I would not make the decision based on SSD Drives alone. I would look at the provider pretty close. Also I am totally sold on SSD for high volume read write which VPS would be. I would look for a provider with 15K SAS first. The 15K SAS Drives work great they have great MTBF have been proven and probably cost less.
 
Based on our performance tests, SSDs load pages up to 300% faster than standard hard drives. It's totally worth a few extra bucks per month.
 
Based on our performance tests, SSDs load pages up to 300% faster than standard hard drives. It's totally worth a few extra bucks per month.

I wish I had more info to qualify what your saying but what basis is the 300% based on. Connection speed etc would seem to be a limitation when you say 300%. I mean a plain jane website / blog with minimal photos loads up in mere seconds off most servers, however since Hi-speed Internet can be kind of a misnomer here in the US (depending on provider and where you live) that has been where most problems lie.

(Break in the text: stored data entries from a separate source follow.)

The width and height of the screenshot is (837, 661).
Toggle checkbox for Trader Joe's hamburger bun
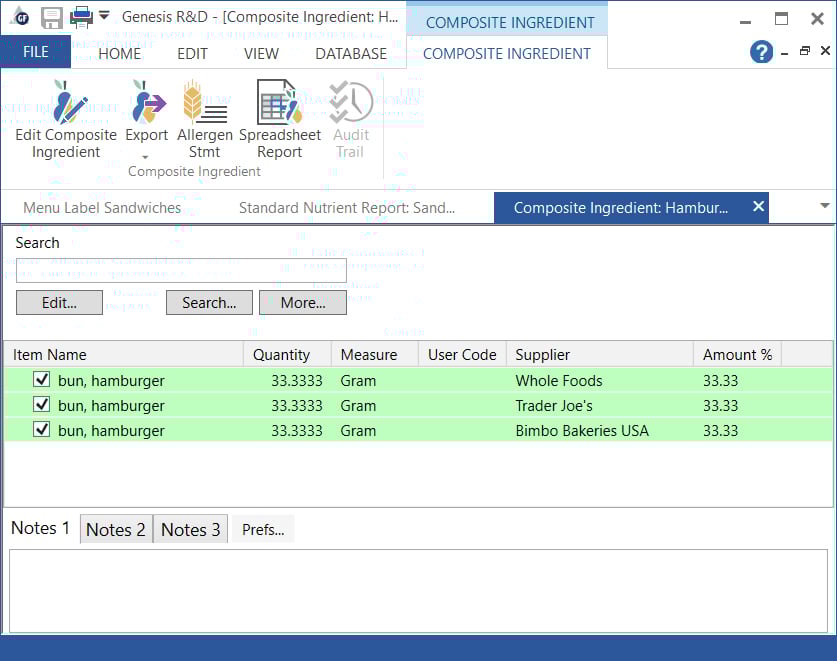[x=42, y=405]
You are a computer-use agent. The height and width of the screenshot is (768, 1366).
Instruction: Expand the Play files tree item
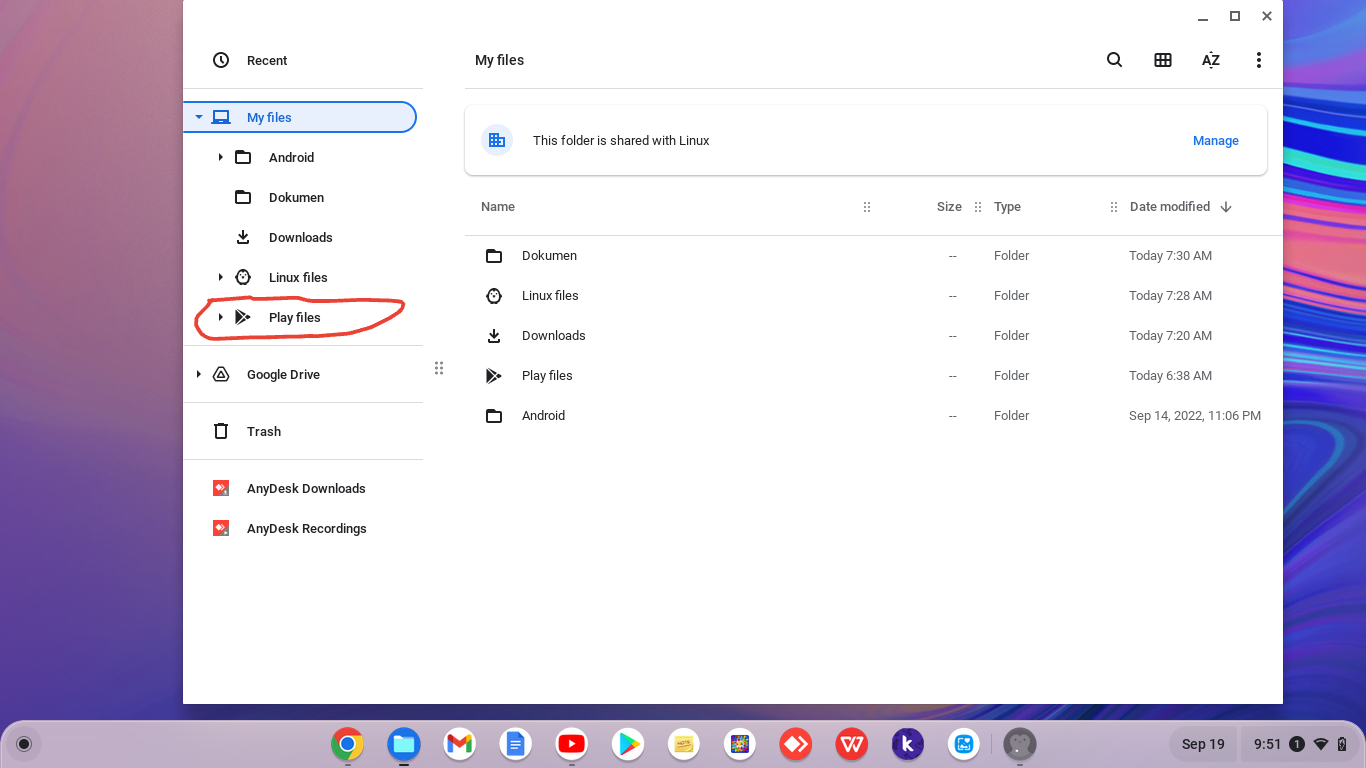click(220, 317)
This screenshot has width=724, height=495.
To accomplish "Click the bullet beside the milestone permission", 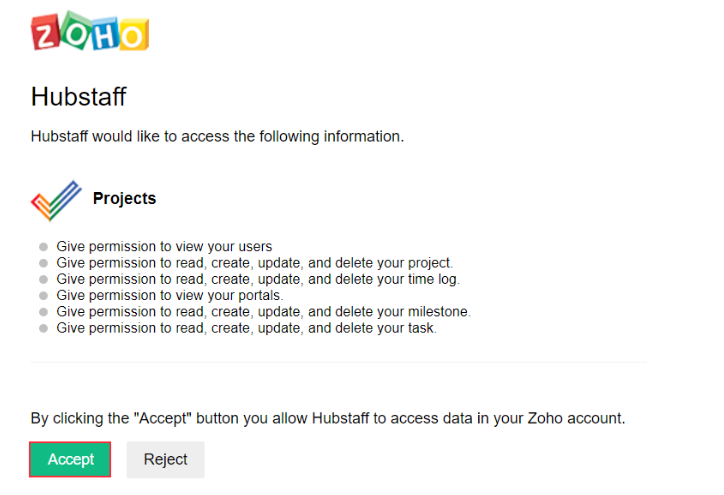I will pos(43,312).
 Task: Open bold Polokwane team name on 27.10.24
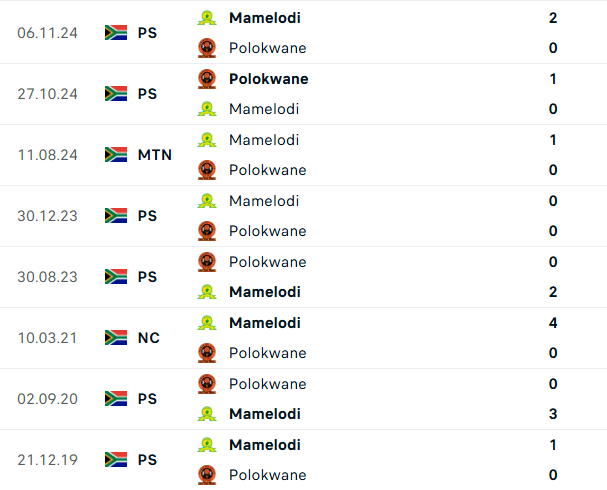(268, 79)
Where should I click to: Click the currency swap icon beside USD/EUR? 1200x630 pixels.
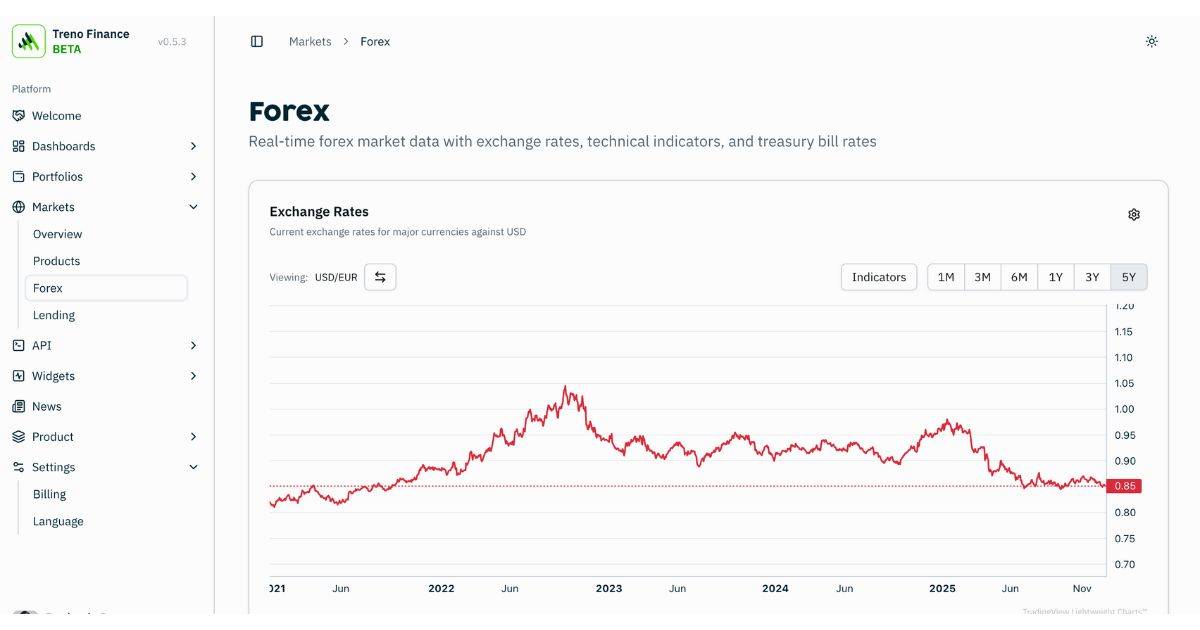click(x=379, y=276)
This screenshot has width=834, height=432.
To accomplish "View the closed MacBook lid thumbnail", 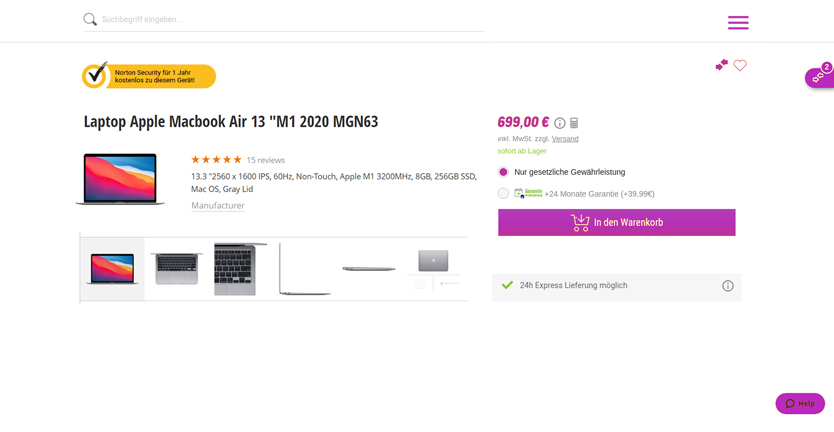I will [433, 262].
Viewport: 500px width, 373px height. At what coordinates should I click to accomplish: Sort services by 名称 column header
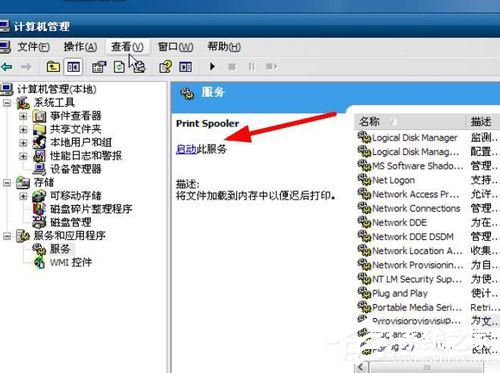click(x=410, y=122)
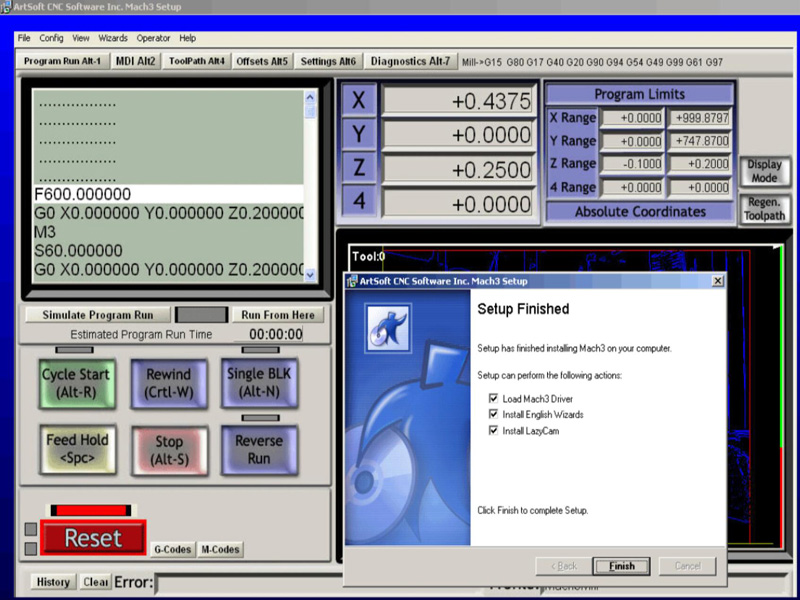800x600 pixels.
Task: Click the Y axis label button
Action: tap(359, 134)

I can see where SSD could help out large database access's especially on the back end, or maybe load time for certain types of media, but again the "pipe" in and out has always been the big stumbling block.
 
Because of their own cpu to manage data storage they are more faster than traditional hdds and produce highest possible I/O rates.

vpss on single hardware node have high disk I/O as compare to any shared host. As the no. of vpss are goes on increasing it lowers the performance of hardware node as far as disk I/O is concerned.

So it is always better to have ssd on a vps hardware node.
 
SSD drives are mostly preferred over conventional drives for two reasons, speed and reliability
SSD provides faster reads, more-or-less the same writes, and much lower levels of reliability - apart from boot-up time, whether you'd get any benefit at all for being on a VPS with SSD's is entirely down to what you're running and how it works.
 
It is indeed not only about SSDs but about connectors, controllers, SAN, pipe size, etc.
You could have a SAN full of SSDs with a single Gb connection and it would make no difference whatsoever if it's an SSD or a plain SATA 5400.
 
I would pay the extra penny for SSD. It dose improve speed in my opinion. I have used SSD for a vps before I ever used it on my PC and boy I do agree that its faster and improves i/o time. I would pay extra but then again I would only be looking at that kind of drive only if I needed it as to such if I was hosting a big database site where a lot will be read and written to the database.

Overall if I need it I'll pay the extra money for it;
and
If I don't need it but they have it for a good price i'll get it;
 
VPS and dedicated servers with SSD drives are more powerful and quick in comparison to SATA and SAS drives. That is why SSD drives are more expensive, but in my opinion it it better to pay more for the server and have reliable hardware installed on it.
 
The read/write speed of SSD-drives is much higher than on ordinary SATA or SAS drives.
Each VPS runs 30-40 thousands IOPS (Input/Output Operations Per Second) operations. This is much more than the usual 150 IOPS operations on SATA or SAS drives.
This will let your VPS server to handle the database, web server, mail and other application queries used by your site more quickly.

I know that Fastnext company offers reliable SSD servers.
 
The answer to many questions like this is, “it depends”. When people compare storage media, they usually check megabytes per seconds, but to be honest it is only applicable if you are doing large block reads and write.

But in case of software development, where a number of different files need to be read and write to compile an application, then the number of I/O operations per second need to be checked as it is a better indicator to analyse overall performance.

Although, it is up to you to figure out whether the performance differences give a good reason for the additional costs.